Some cautionary info in this post: https://www.largeformatphotography.info/forum/showthread.php?95753-Fixing-a-Novatron

Info on ESR in Novatron caps: https://www.largeformatphotography.info/forum/showthread.php?147903-Novatron-440-Plus-Schematic


Not so simple, and quite dangerous.

 

[Chan Tran]

My bad! I got it right now. The caps are rated at 500V not 400V as I said. The step up transformer secondary is about 350VAC RMS with 120VAC input from the outlet. This voltage is rectified and charge 1 or 2 banks of 2 caps. It would charge 1 cap for half of the cycle and charging the other cap the other half of the cycle. It's a voltage doubler circuit. The fully charge caps has the voltage of 487VDC (this because the peak of the AC cycle is 1.414 times the RMS value). These 2 caps are connected in series and thus gives the total voltage of 975VDC. There is a choice of 120ws or 240ws. If the choice is 120ws then only 1 bank of caps is charged. So the 2 480uF caps in series makes them 240uF. Parallel that to the other bank makes it 480uF again but the voltage rating is now 1000V instead of 500V.

So at 975VDC and 480uF the energy is 228J which is close to the rating of 240ws.

 

[mmerig]

My bad! I got it right now. The caps are rated at 500V not 400V as I said. The step up transformer secondary is about 350VAC RMS with 120VAC input from the outlet. This voltage is rectified and charge 1 or 2 banks of 2 caps. It would charge 1 cap for half of the cycle and charging the other cap the other half of the cycle. It's a voltage doubler circuit. The fully charge caps has the voltage of 487VDC (this because the peak of the AC cycle is 1.414 times the RMS value). These 2 caps are connected in series and thus gives the total voltage of 975VDC. There is a choice of 120ws or 240ws. If the choice is 120ws then only 1 bank of caps is charged. So the 2 480uF caps in series makes them 240uF. Parallel that to the other bank makes it 480uF again but the voltage rating is now 1000V instead of 500V.

So at 975VDC and 480uF the energy is 228J which is close to the rating of 240ws.

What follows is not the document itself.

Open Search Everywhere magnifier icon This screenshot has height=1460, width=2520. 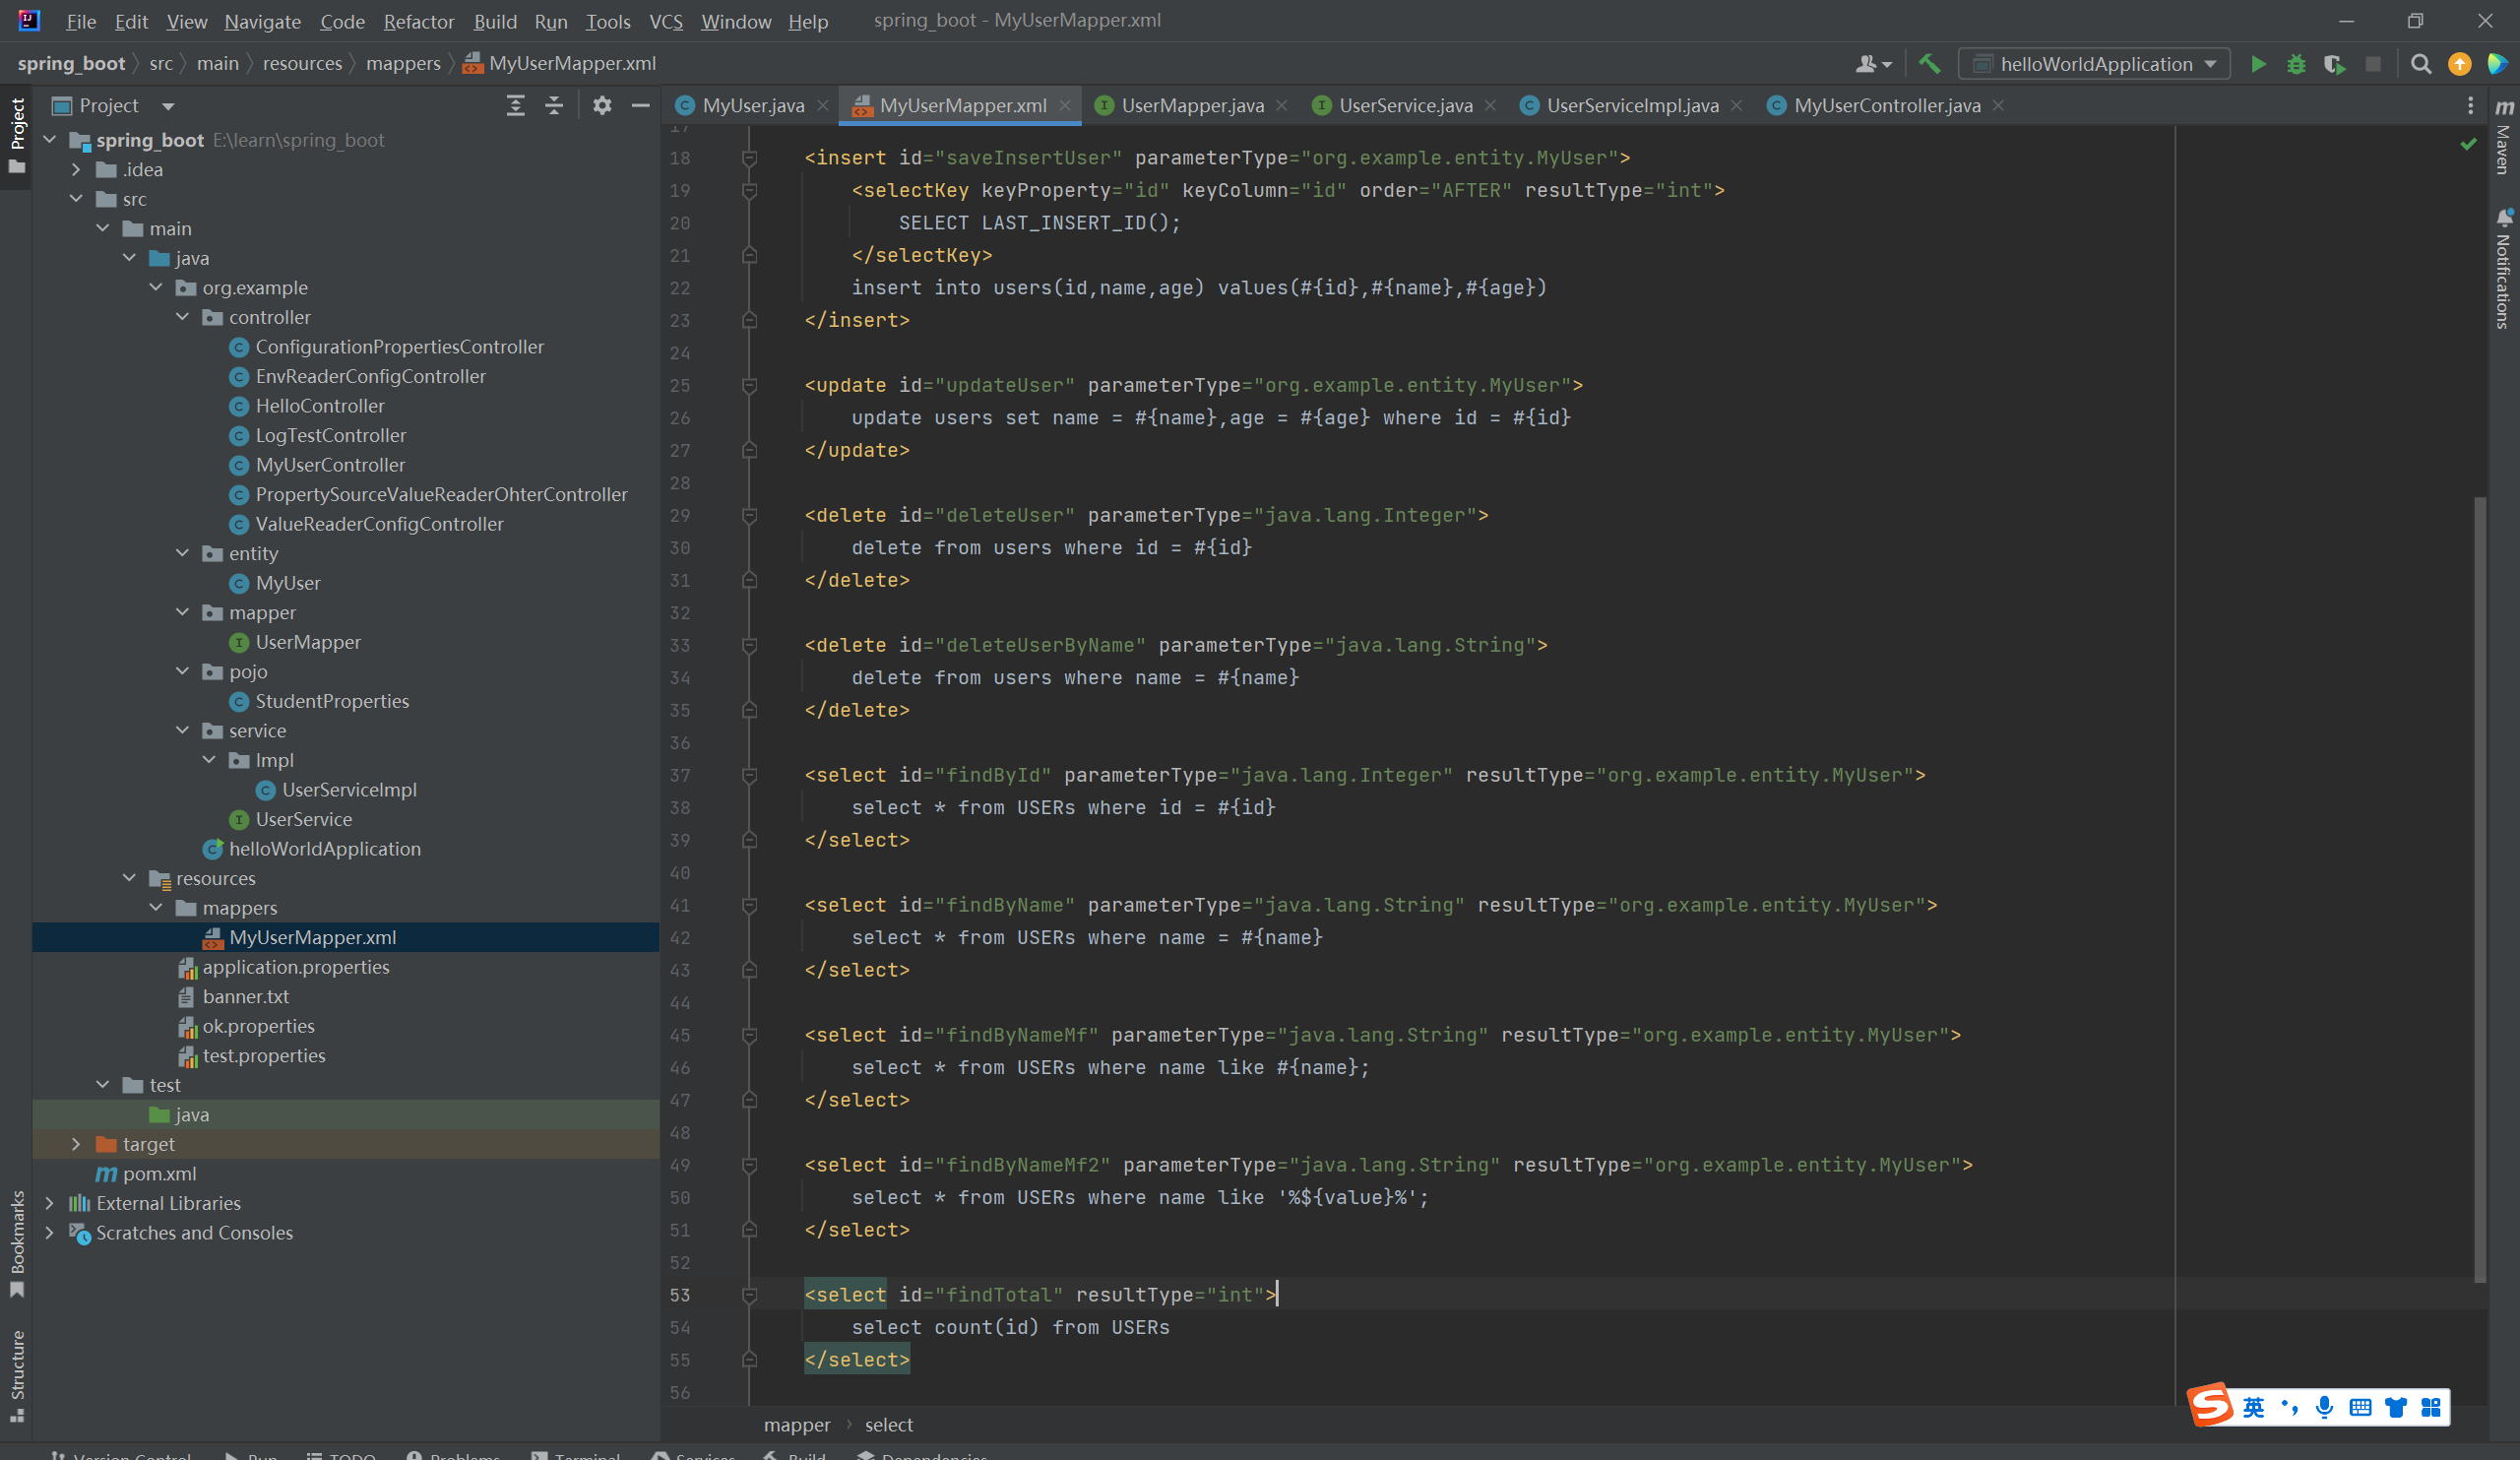(2420, 64)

Thanks for figuring all of that out. Makes sense. Measurements are usually worth the time.

 

[Kilgallb]

If you want to measure near 1000VDC, find an old CRT HV checker probe. Fluke sold them for years and the work with any 10Mohm DVM.

 

[Chan Tran]

If you want to measure near 1000VDC, find an old CRT HV checker probe. Fluke sold them for years and the work with any 10Mohm DVM.

The meter is rated for 1000VDC so it's OK but it does get too close to the limit. I often use the meter to measure the DC bus voltage of an inverter drive or servo drive that run on 480VAC. The DC bus is normally over 600VDC but at times they can get close to 800V due to the regenerative braking.